The party’s voice is particularly missed in the economic sphere, where the economic liberalisation process (one that it had championed) has been tainted by cronyism and taxpayer’s money continues to be pumped into inefficient public sector undertakings.

But it is unlikely that the Swatantra Party can be revived. Raju tried but he found he couldn’t because of the requirement that political parties must swear allegiance to the principles enshrined in the preamble to the Constitution, one of which is socialism. He challenged this in the Bombay High Court in 1996, but the writ has not been heard till date. But apart from Joshi’s Swatantra Bharat Party, there are others who are not letting this obstacle come in their way. A Swarna Bharat Party, mentored by Sanjeev Sabhlok, a former civil servant now settled in Australia who’s been working for a liberal political party, got registered last year. The agenda of many of the new parties that have surfaced in recent years are remarkably like the Swatantra Party.

But will the Indian public take to a party which shuns populist appeals? Will a centre-right party get support in the rural areas (as the Swatantra Party did)? The chances do seem slim. People in India likes their sops and freebies. Barring the youth, the public is not uncomfortable with a mai-baap sarkar. This is borne out by the contrasting fortunes of the Aam Aadmi Party (AAP) and the largest among those in the Swatantra Party mould, the Loksatta Party of Andhra Pradesh. AAP stood out for its overtly populist stance and has been far more successful.

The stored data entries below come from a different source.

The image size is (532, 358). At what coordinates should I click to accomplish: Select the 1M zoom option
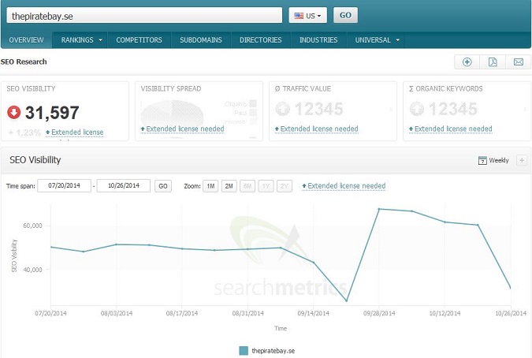(x=210, y=186)
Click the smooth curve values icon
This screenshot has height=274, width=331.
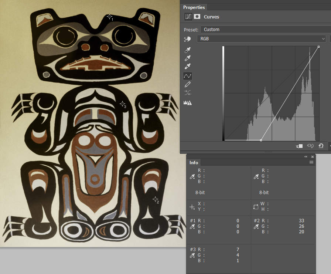(188, 93)
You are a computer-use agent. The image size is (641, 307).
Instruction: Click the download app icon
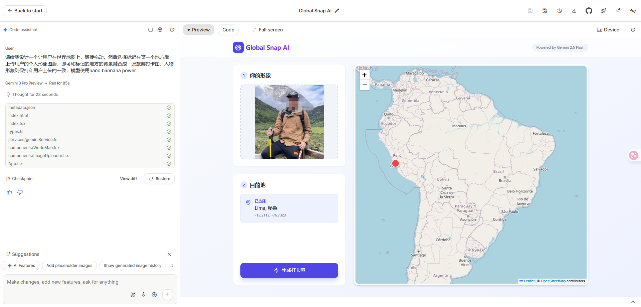click(x=574, y=11)
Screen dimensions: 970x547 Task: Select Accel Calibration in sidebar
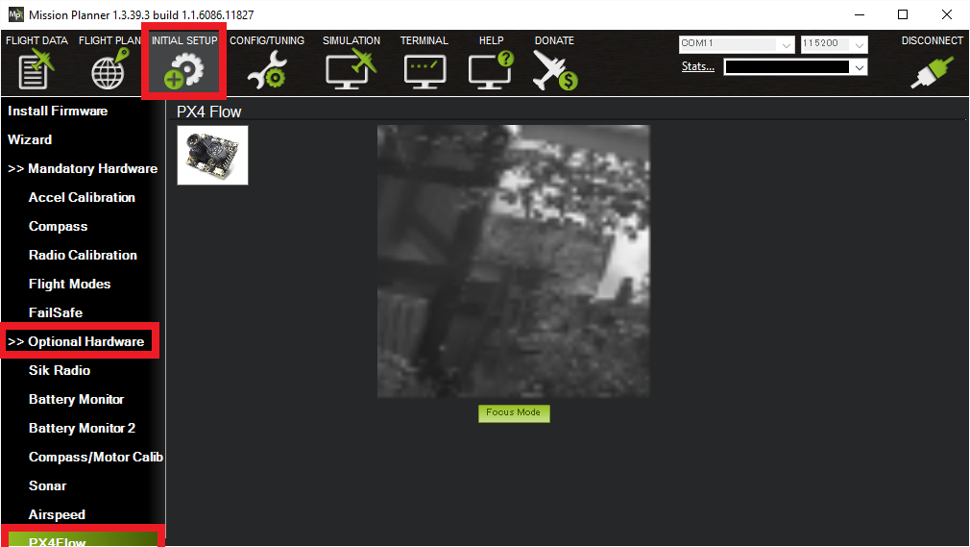(x=82, y=197)
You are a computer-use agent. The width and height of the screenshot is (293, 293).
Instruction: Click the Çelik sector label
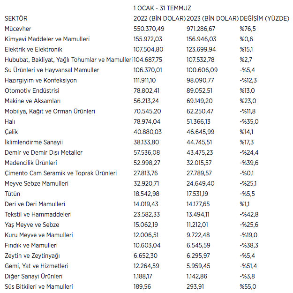point(11,132)
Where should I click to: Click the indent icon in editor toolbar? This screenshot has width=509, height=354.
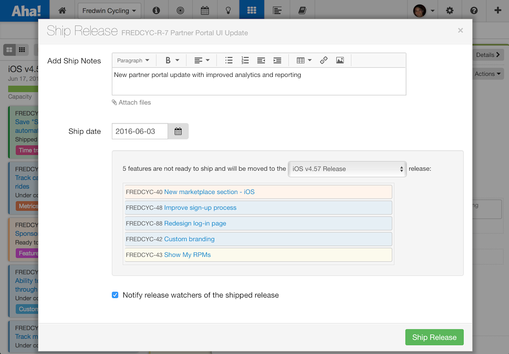point(277,60)

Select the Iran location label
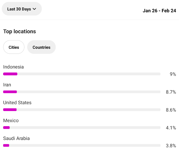pyautogui.click(x=7, y=85)
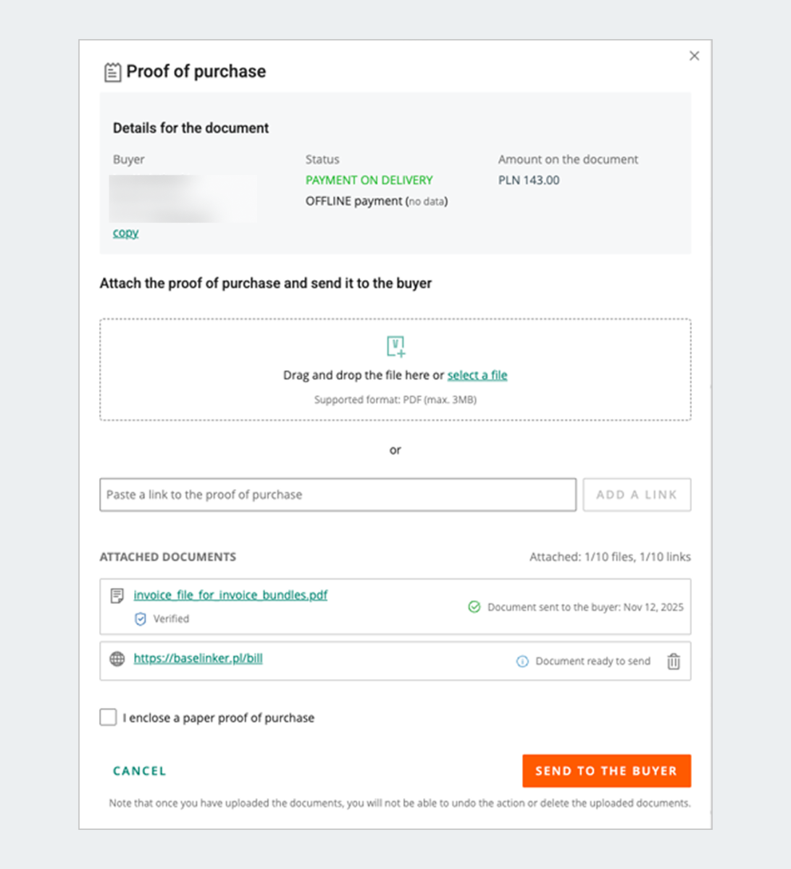The height and width of the screenshot is (869, 791).
Task: Click the Verified shield badge on the invoice
Action: click(x=140, y=619)
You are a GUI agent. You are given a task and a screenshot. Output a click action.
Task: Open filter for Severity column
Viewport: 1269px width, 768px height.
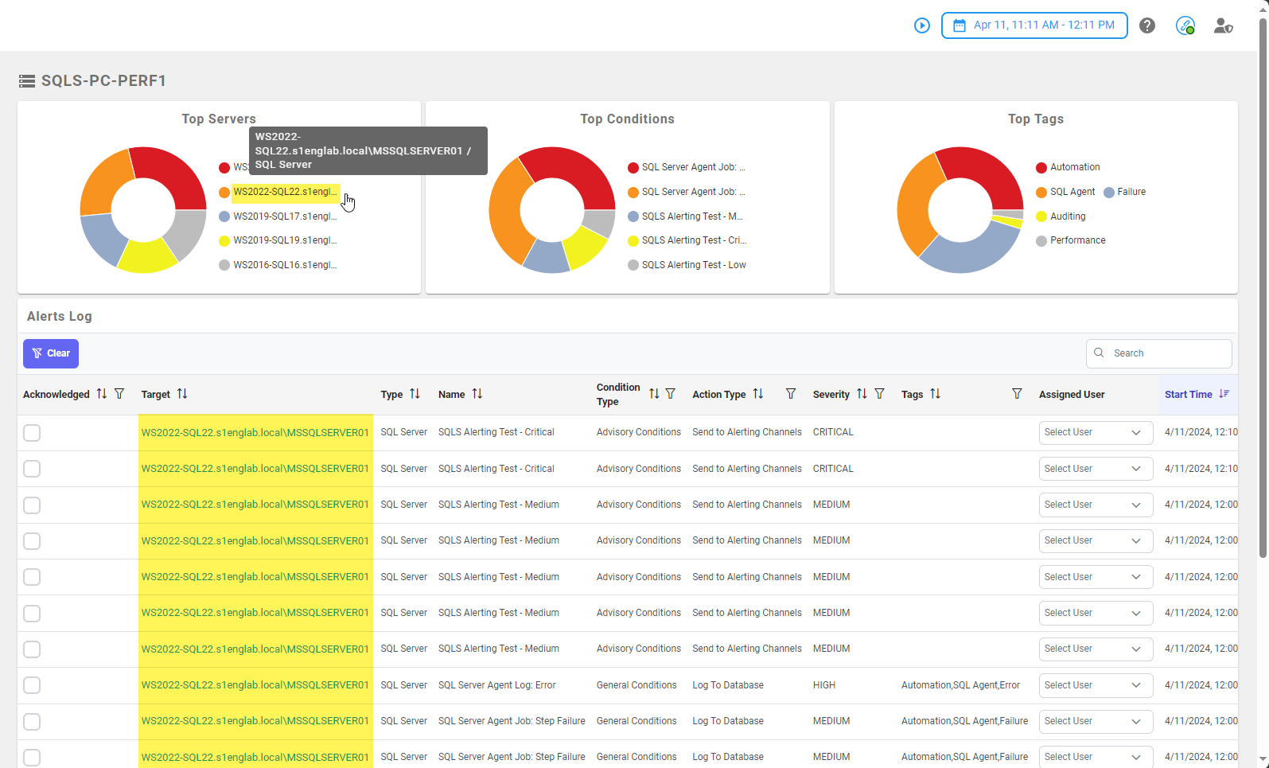coord(879,394)
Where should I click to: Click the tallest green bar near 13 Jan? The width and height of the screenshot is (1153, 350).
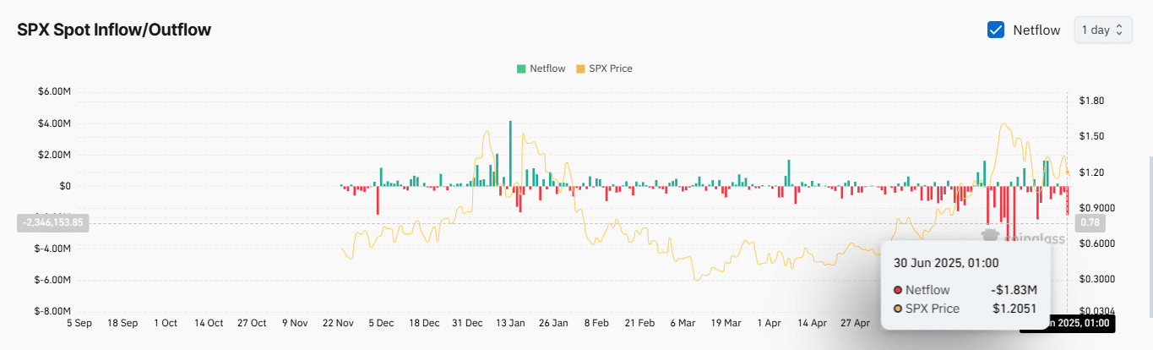coord(510,152)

Rural India too could prove tricky, though the Swatantra Bharat Party is focused on this area and the Swarna Bharat Party too is keen on getting farmers onboard, both of them using the economic freedom pitch. One stumbling block is that personal freedoms are not a major issue in the more conservative rural areas. And yet, in both rural and urban areas, the young are beginning to value their personal freedoms and are rebelling against outdated social mores. Like their parents, they too may want sops but whether they will feel the same if they see that this is leading to a meddlesome state is debatable. 

Young India wants the government off its back; but wants it to carry out its essential responsibilities. None of the existing parties understands the philosophy of minimum government or a small state. Narendra Modi’s minimum government is about reducing red tape, not recas­ting the state’s responsibilities. A Swatantra Party clone may not get electoral success, but the country desperately needs a cogent centre-right political voice of the kind the party represented.

(Seetha is a senior journalist and author of The Maruti Story, which was co-written with R.C. Bhargava.)